The Dakota Tipi First Nation in Manitoba is filjng a legal challenge to Indian and Northern Affairs Minister Robert Nault’s decision to place an Indian Agent to run the First Nation’s affairs.

On April 5, solicitor Norman Boudreau filed Chief Dennis Pashe’s action in Federal Court to have Nault’s action quashed and set aside as being beyond his jurisdiction, failing to observe principles of natural justice and procedural fairness, basing his decision on erroneous finding, and acted in a perverse and capricious manner without regard to the facts.

Chief Pashe alleges that Nault is violating the aboriginal right of the Dakota Tipi First Nation to select its leadership according to its own custom – and that right is recognized and affirmed in Canada’s constitution. “It’s the people of Dakota Tipi who have an established historic right to determine their leadership who give me my power as Chief, not the Indian Act,” Pashe said in announcing the court action. “The Minister has no power to deny the people that right.” Pashe warned Nault’s action, if left unchallenged, threatens all of the more than three hundred First Nation communities across Canada who do not fall under the provisions of the Indian Act. “If Nault can move in wherever he wants without consultation or due process, each First Nation’s right to self-government can get its death warrant any day.” Nault’s Governance Act, expected to be tabled in Parliament next month, will bring an end to the right of First Nations to’choose their leadership in their customary manner, Pashe predicts.

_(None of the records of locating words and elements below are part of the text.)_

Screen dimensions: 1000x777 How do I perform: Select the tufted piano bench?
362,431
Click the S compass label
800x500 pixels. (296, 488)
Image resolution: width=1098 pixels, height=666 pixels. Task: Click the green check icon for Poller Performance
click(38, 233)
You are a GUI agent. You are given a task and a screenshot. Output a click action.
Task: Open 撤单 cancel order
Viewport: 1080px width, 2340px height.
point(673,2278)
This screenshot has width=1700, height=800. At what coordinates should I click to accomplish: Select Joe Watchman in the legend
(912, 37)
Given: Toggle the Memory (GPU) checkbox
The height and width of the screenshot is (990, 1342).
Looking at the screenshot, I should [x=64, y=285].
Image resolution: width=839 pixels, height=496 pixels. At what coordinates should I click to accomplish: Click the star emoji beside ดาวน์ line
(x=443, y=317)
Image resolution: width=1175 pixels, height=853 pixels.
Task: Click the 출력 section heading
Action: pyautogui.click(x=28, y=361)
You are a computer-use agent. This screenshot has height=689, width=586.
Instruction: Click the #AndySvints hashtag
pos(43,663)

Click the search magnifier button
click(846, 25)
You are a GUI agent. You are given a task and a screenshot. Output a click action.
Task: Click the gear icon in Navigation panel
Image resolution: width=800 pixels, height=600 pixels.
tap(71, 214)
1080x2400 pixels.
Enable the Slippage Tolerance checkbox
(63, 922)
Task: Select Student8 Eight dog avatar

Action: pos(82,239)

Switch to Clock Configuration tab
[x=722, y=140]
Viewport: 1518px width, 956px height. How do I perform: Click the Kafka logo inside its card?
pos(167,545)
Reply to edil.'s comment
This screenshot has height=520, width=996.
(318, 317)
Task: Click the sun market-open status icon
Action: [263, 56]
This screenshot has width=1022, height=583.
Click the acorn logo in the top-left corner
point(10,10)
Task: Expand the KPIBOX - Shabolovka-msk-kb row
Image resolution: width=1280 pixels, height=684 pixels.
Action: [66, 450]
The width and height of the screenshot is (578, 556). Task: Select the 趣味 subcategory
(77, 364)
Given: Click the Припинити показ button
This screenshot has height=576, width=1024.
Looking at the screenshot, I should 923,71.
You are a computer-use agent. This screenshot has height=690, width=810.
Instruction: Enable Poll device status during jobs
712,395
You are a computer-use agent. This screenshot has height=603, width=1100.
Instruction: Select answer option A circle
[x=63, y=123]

Dakota Tipi is one of the tiniest reserves in Canada – just thirty acres. The first Dakota Tipi reserve was purchased in the 1890s by the ancestors of the current inhabitants from their own earnings as farm workers in the Portage la Prairie area. Then in the 1950s, to move the Dakota people out of the town of Portage, their urban lands were taken over by the government and they were moved to their current 30-acre location on the outskirts of town.